DENIER, est aussi un certain pied sur lequel on est obligé de payer une grosse somme. Ce Partisan a six deniers dans la Ferme des Aides ; il doit partager le gain ou la perte à proportion. Les laods & ventes se payent à Paris à raison de vingt deniers pour livre. Un denier de cens emporte profit de laods & ventes. On a levé en Hollande plusieurs fois le deux-centiéme denier du bien des particuliers. L'Amiral a le dixiéme denier de toutes les prises. On a taxé les detenteurs des biens alienez de l'Eglise au huitiéme denier.

DENIER, se dit aussi du taux du Roy, ou du prix de l'argent qui court à l'interest. Le Roy a fixé les rentes au denier 20. à la vingtiéme partie du principal. Il y a encore des rentes au denier 14. en Normandie. Les usuriers prestent leur argent au denier fort. Les Traittans en prennent au denier 8.

DENIER, en termes de Monnoyeurs & d'Orfevres, est le titre de l'argent, comme le carat est celuy de l'or. C'est un poids composé de 24. grains, qui marque les degrez de bonté ou perfection de l'argent. On le divise en demis, en quarts, & en huitiémes. L'argent fin est de 12. deniers, & l'or fin de 24. carats. On dit un denier de fin ou d'aloy. Il doit avoir en la monnoye dix deniers de fin du moins ; autrement elle passe pour billon.
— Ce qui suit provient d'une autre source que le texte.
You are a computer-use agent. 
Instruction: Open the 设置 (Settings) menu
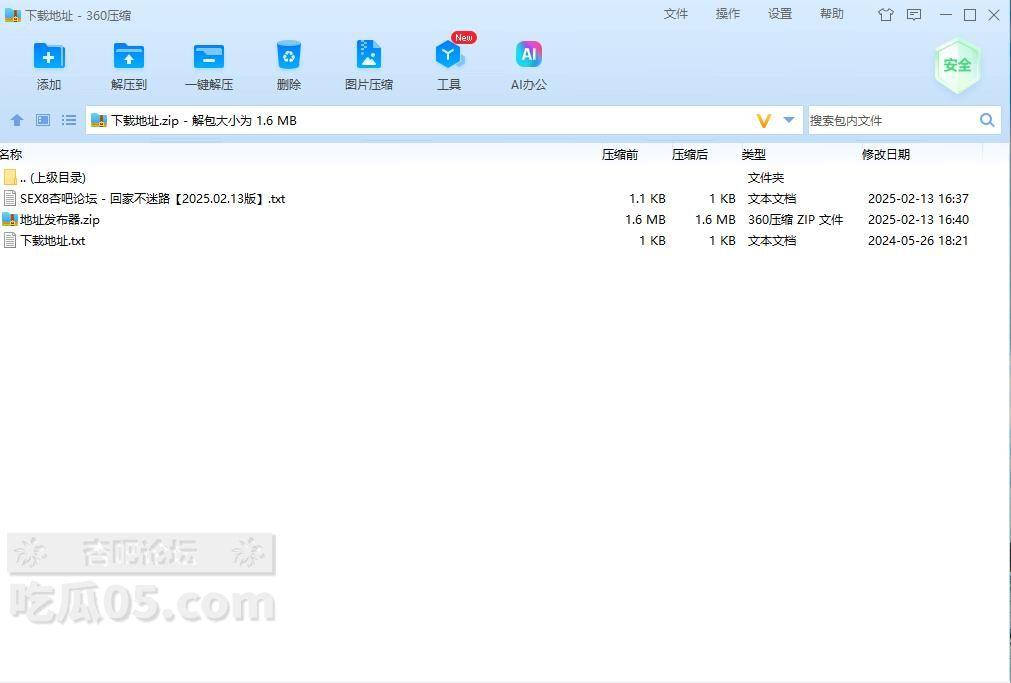point(780,14)
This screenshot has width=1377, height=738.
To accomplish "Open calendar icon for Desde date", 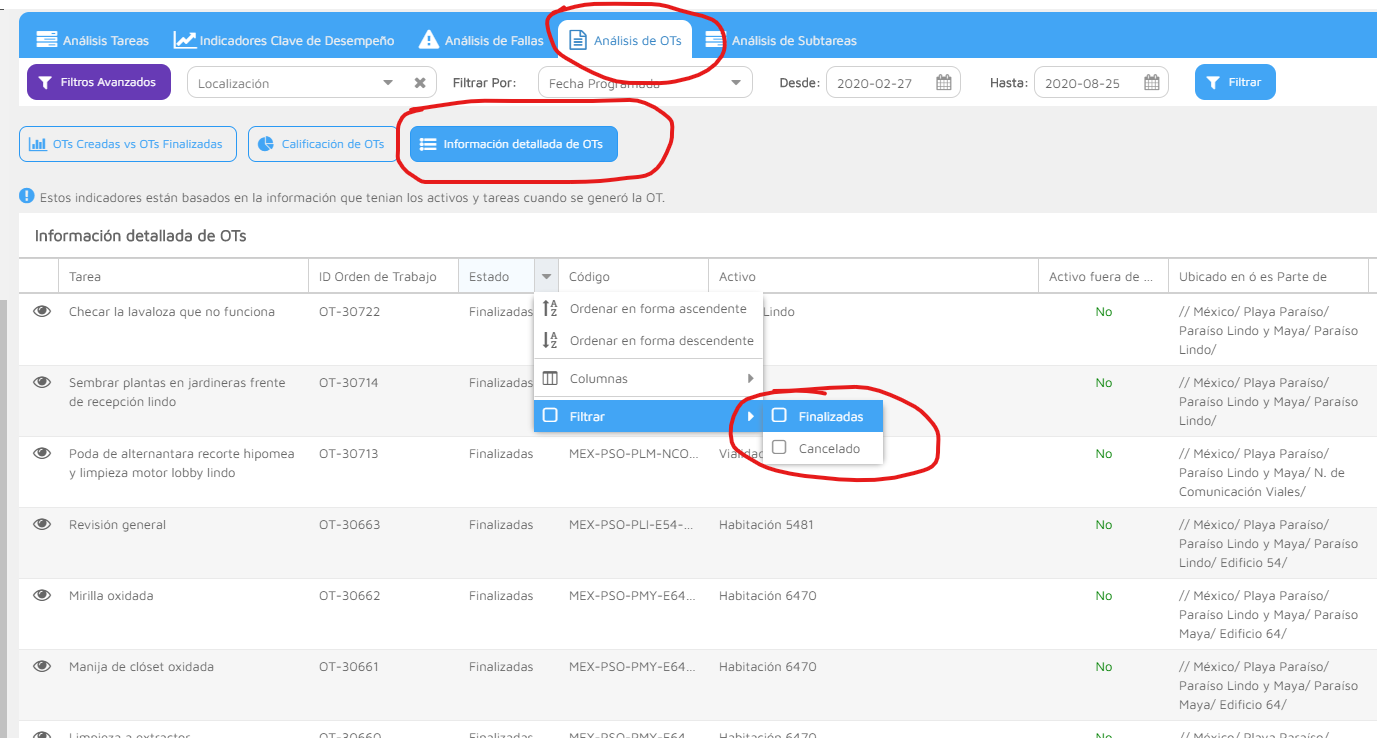I will [x=943, y=83].
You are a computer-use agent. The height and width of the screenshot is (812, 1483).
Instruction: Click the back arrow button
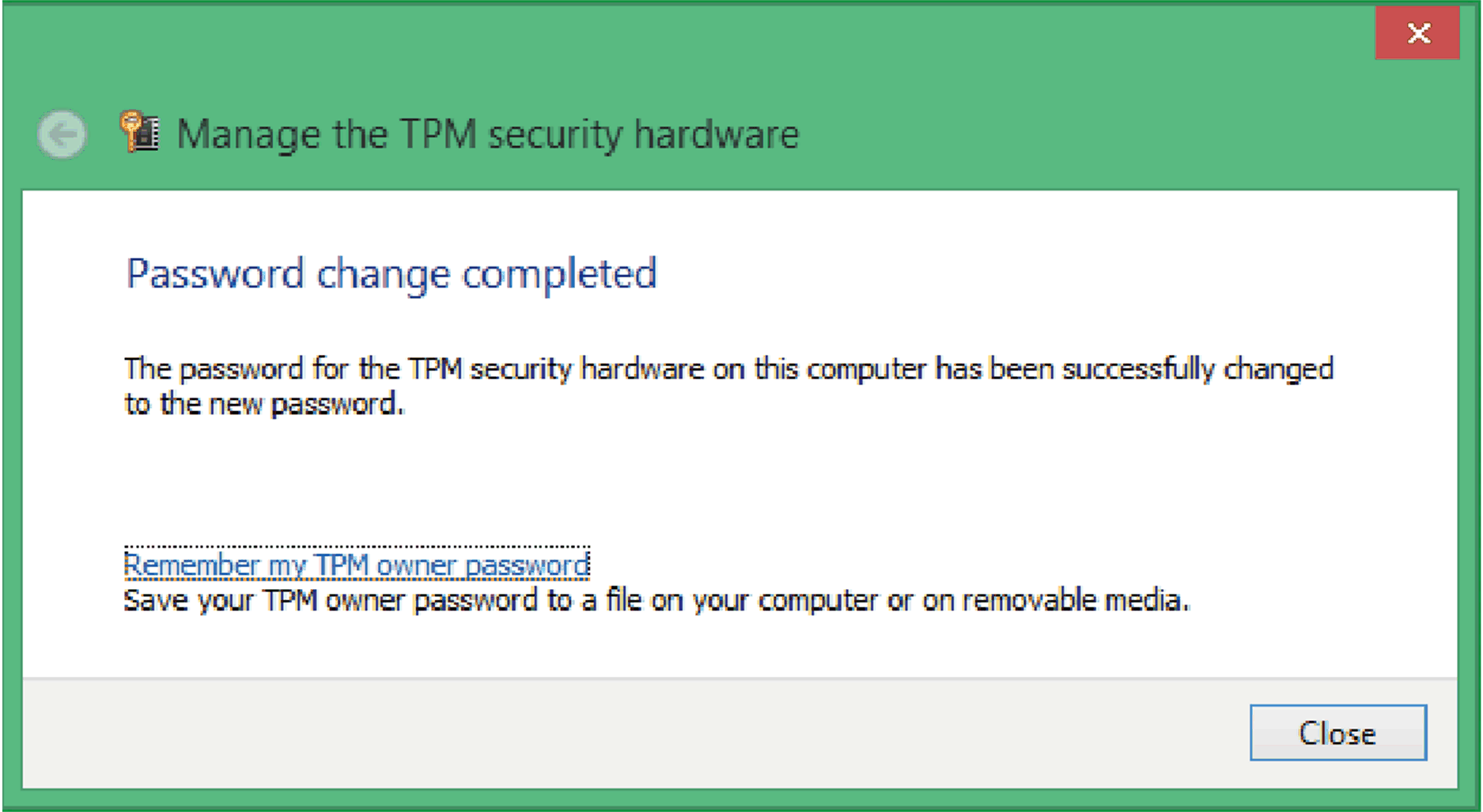point(62,134)
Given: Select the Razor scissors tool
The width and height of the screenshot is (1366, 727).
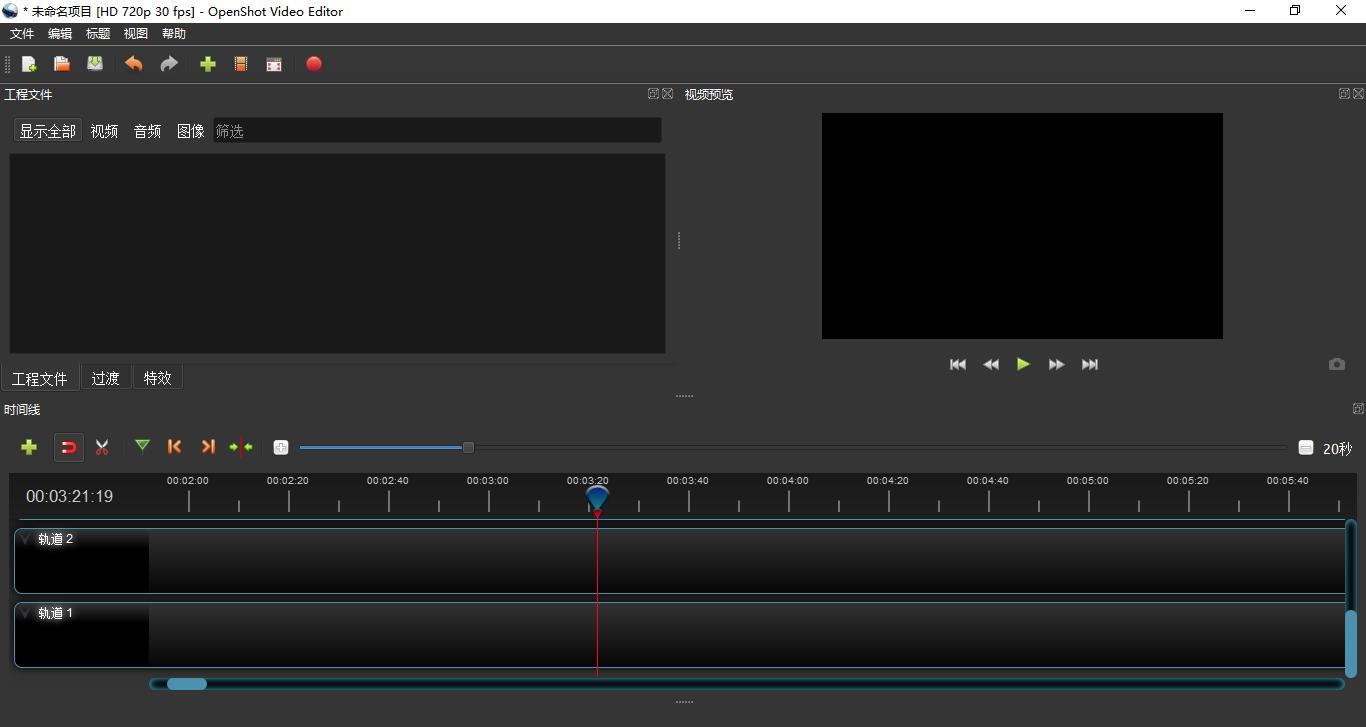Looking at the screenshot, I should pyautogui.click(x=102, y=447).
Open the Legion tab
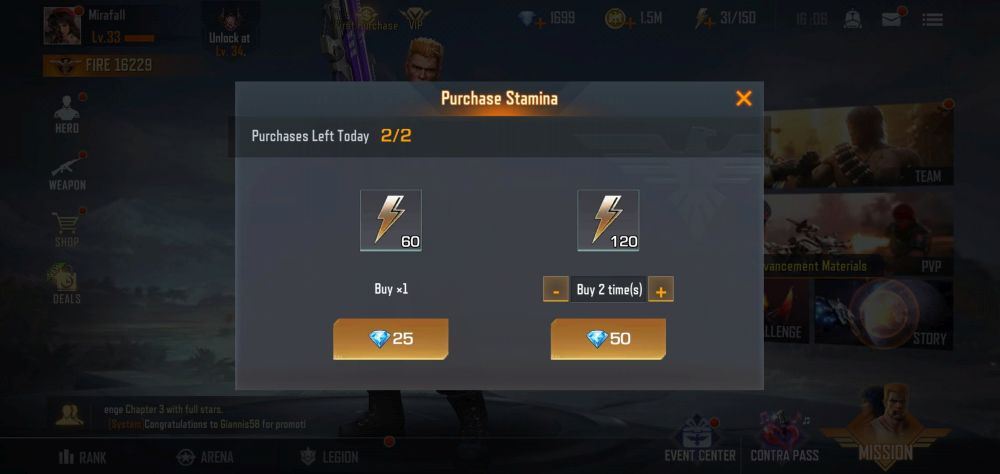The width and height of the screenshot is (1000, 474). coord(329,457)
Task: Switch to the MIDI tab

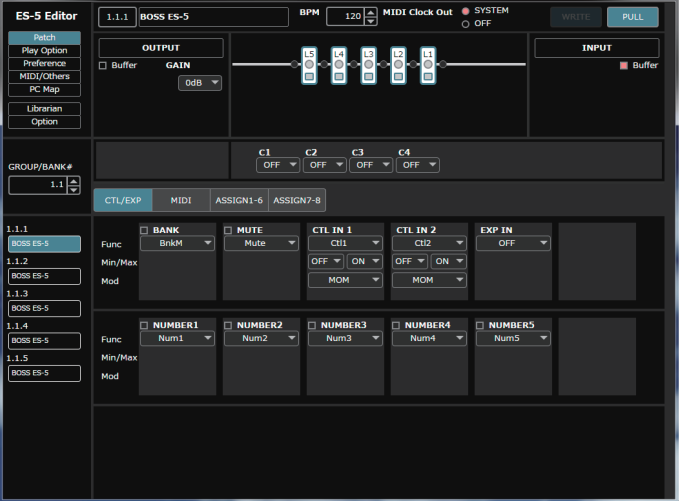Action: [x=180, y=200]
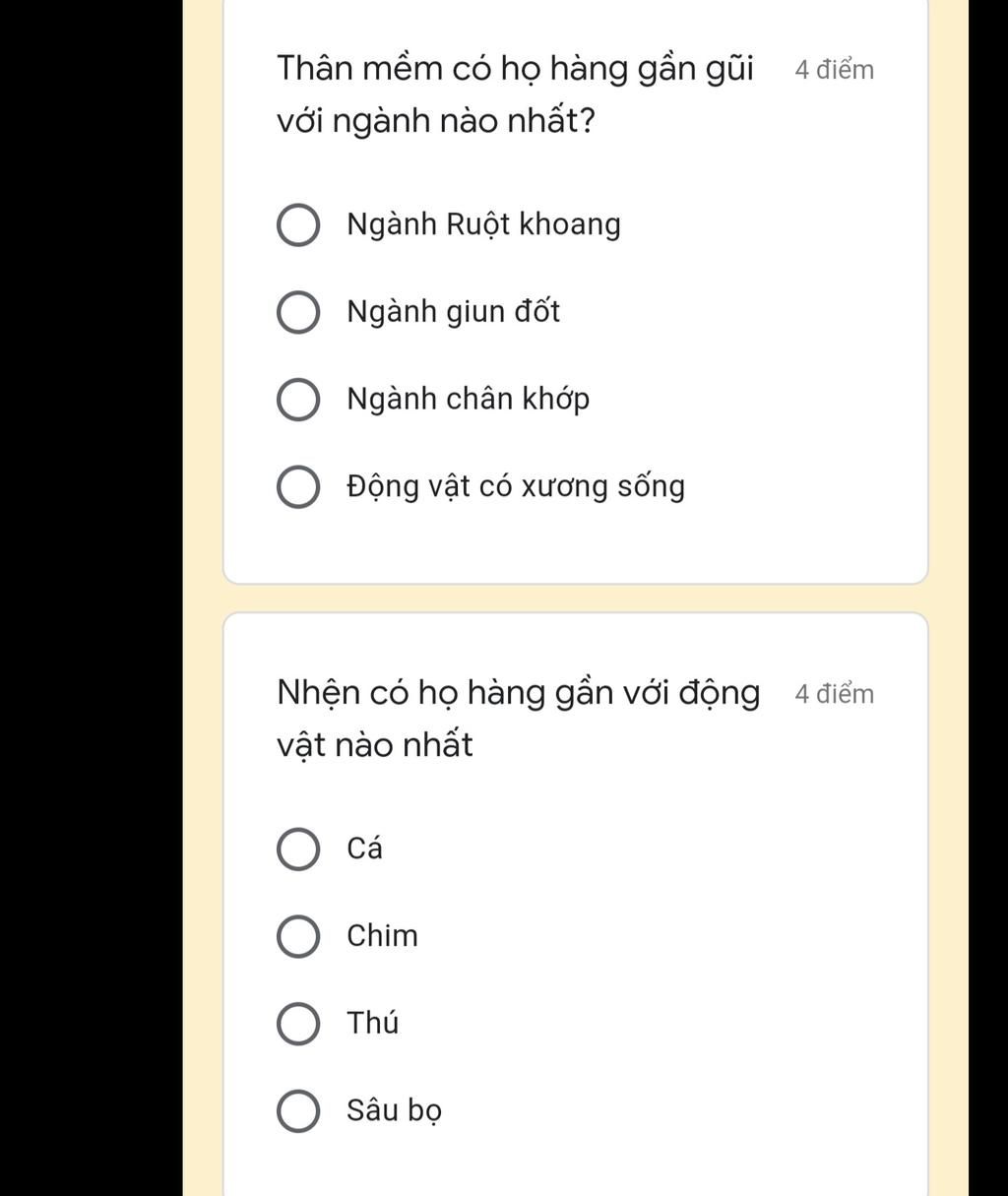The height and width of the screenshot is (1196, 1008).
Task: Click the 'Động vật có xương sống' text
Action: coord(515,486)
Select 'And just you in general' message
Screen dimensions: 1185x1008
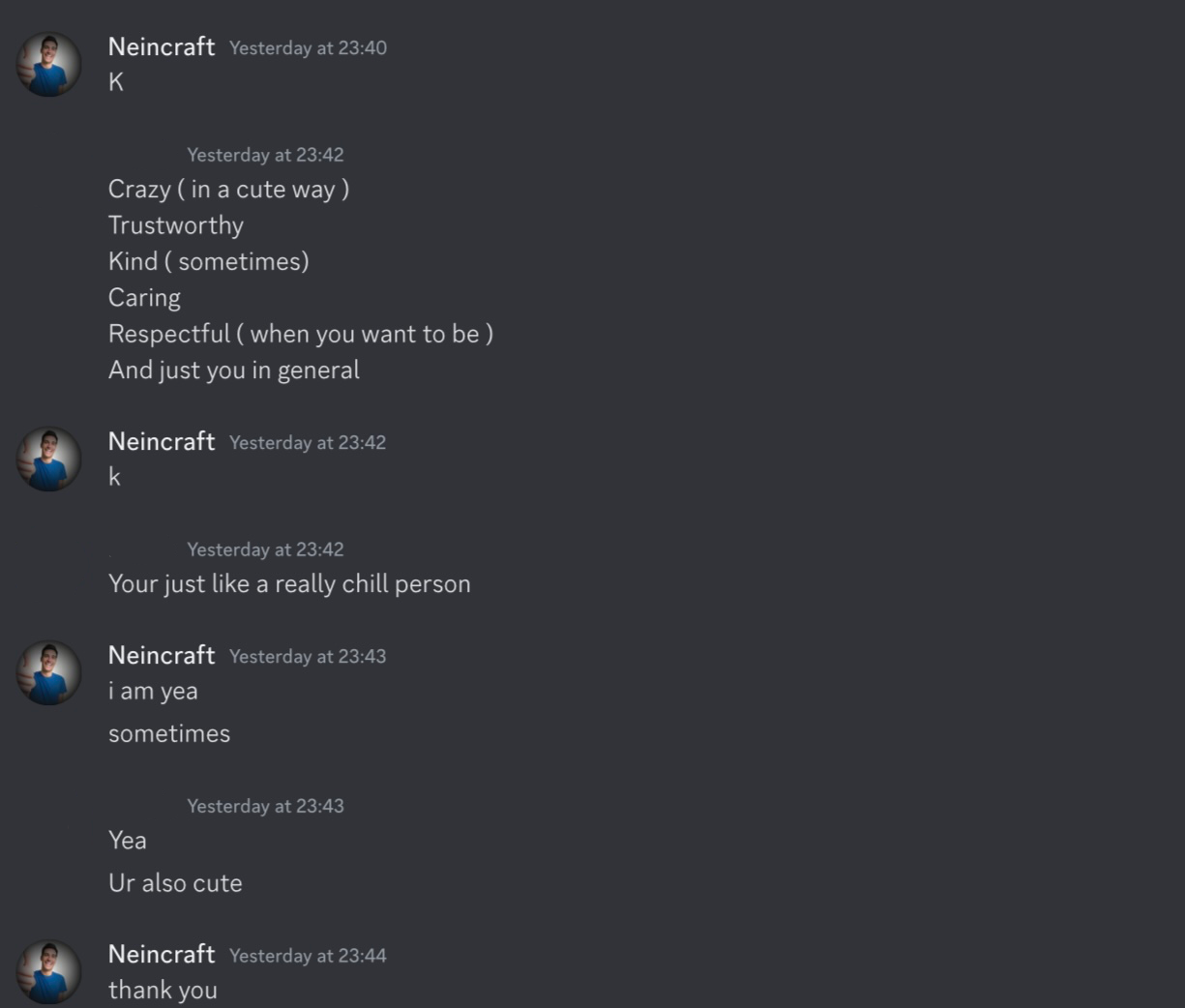(x=234, y=371)
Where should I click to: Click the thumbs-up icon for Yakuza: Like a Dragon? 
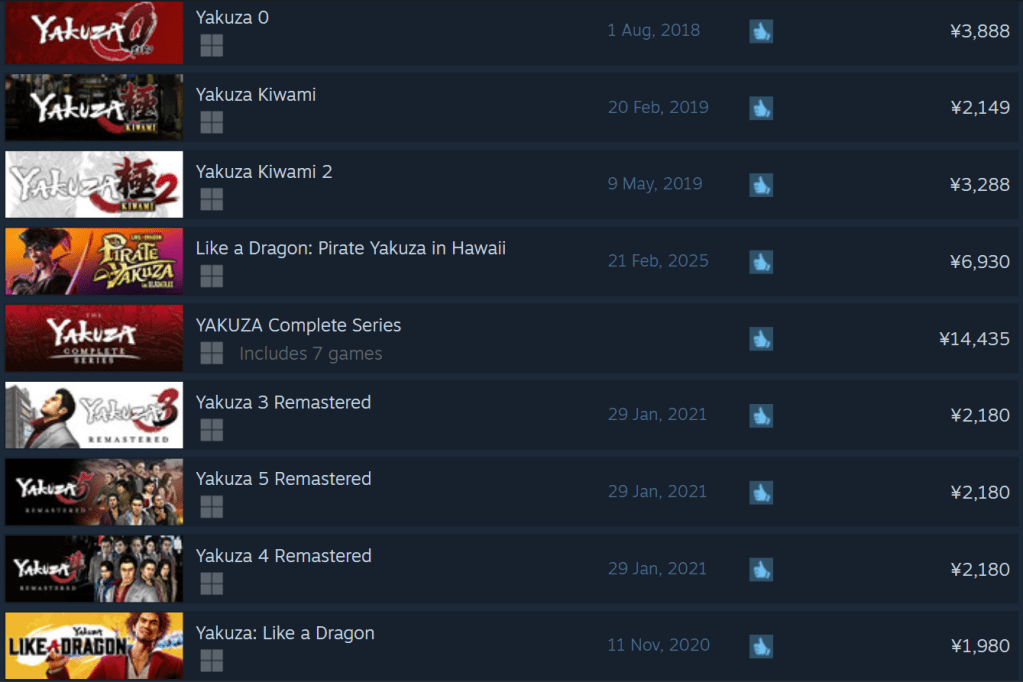click(x=761, y=646)
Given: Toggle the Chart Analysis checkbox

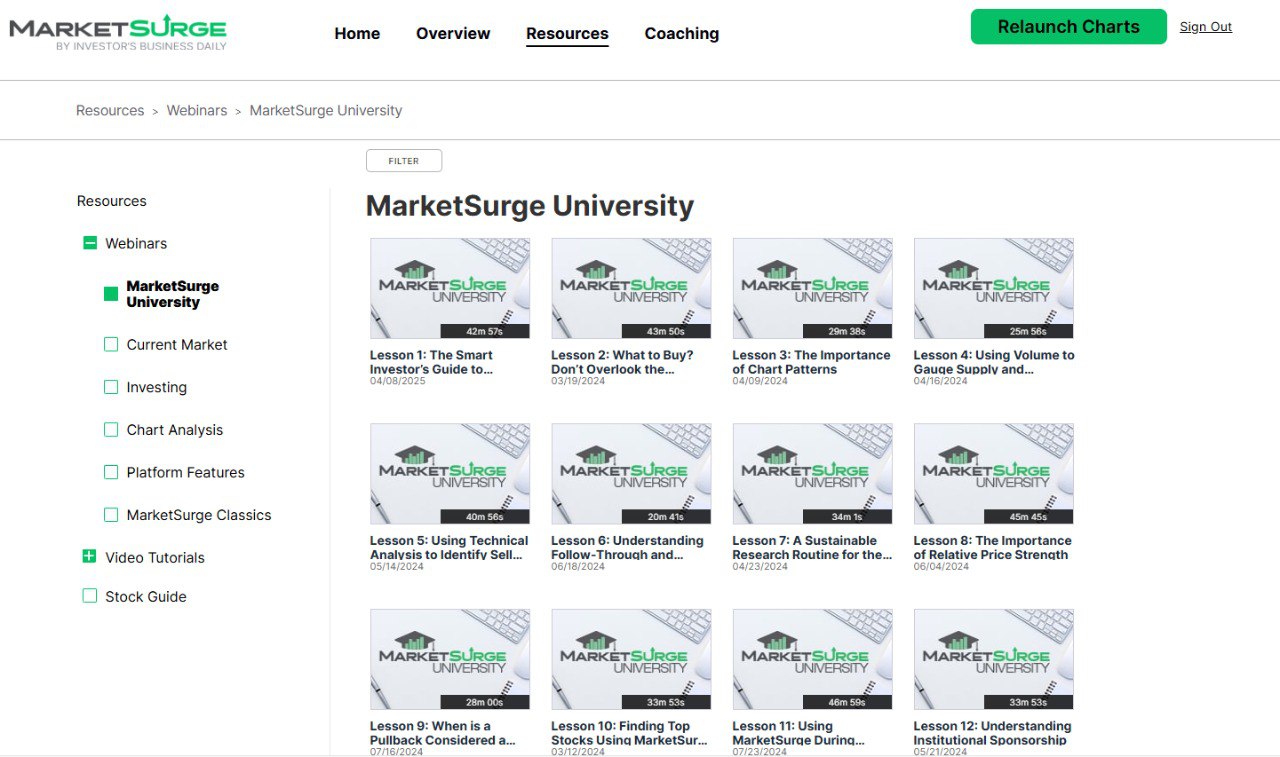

L'argent d'orfevrerie doit avoir onze deniers & douze grains de fin par l'Ordonnance de 1640. L'argent à ce titre est appellé argent le Roy, parce que le Roy accorde cette vingt-quatriéme partie de profit aux étrangers qui en apportent. On dit aussi dans les monnoyes, deniers de boiste & deniers courans. Les premiers sont les deniers qu'on apporte dans les boistes pour les faire juger, & en obtenir la delivrance. C'est une piece d'or qu'on prend sur 200. ou une piece d'argent qu'on prend sur 18. marcs, qu'on met dans une boiste pour servir au jugement de tout l'ouvrage. Les deniers courans sont les especes qui sont exposées dans le commerce, aprés que le Fermier a obtenu le jugement de delivrance.

DENIER, en matiere de poids, est la vingt-quatriéme partie de l'once, & la 192. du marc. Il pese 24. grains. Le gros pese trois deniers. En Medecine on l'appelle scrupule. L'escu blanc doit peser tant de deniers tresbuchants.

On appelle denier de monnoyage, une espece telle qu'elle soit, fabriquée à la Monnoye : comme un escu d'or est un denier de monnoyage d'escu, & ainsi des autres.

On appelle en Angleterre, le denier de St. Pierre, une imposition d'un denier sur chaque maison pour estre payé au Pape par forme d'offrande ou de redevance, ou d'aumosne, qui fut estably en l'an 740. par le Roy Ina, comme on voit dans Polydore Virgile & dans Spelmannus. On l'appelle encore à present Rome-peny ou Romescoth. Baronius rapporte que Charlemagne en avoit imposé un pareil sur chaque maison de son Royaume, comme témoigne le Pape Gregoire. On en establit aussi un en Pologne en l'an 1320. sur chaque teste d'homme, & pareillement en Boheme. Voyez Du Cange.

On dit proverbialement, qu'un homme vendroit un autre à beaux deniers comptans, pour dire, qu'il est bien plus fin que luy. On dit aussi, qu'on donne le denier à Dieu d'un marché, pour témoignage qu'un marché est conclu : c'est une petite piece d'argent destinée ordinairement à faire une aumône, que donne celuy qui achete, ou qui louë, à son vendeur, ou à celuy qui luy louë sa maison. On dit aussi d'un valet musard, qui s'arreste souvent en chemin, qu'il n'y a point d'huis qui ne luy doive un denier. On dit qu'une chose vaut mieux denier, qu'elle ne valoit maille, pour dire, Cela est beaucoup melioré. On dit aussi, Net comme un denier, non pas pour dire que le denier soit fort net ; car au contraire comme il passe par les mains du peuple, il est sale d'ordinaire : mais cela s'entend d'un compte qui est clair, liquide & exact, rendu jusqu'à un denier.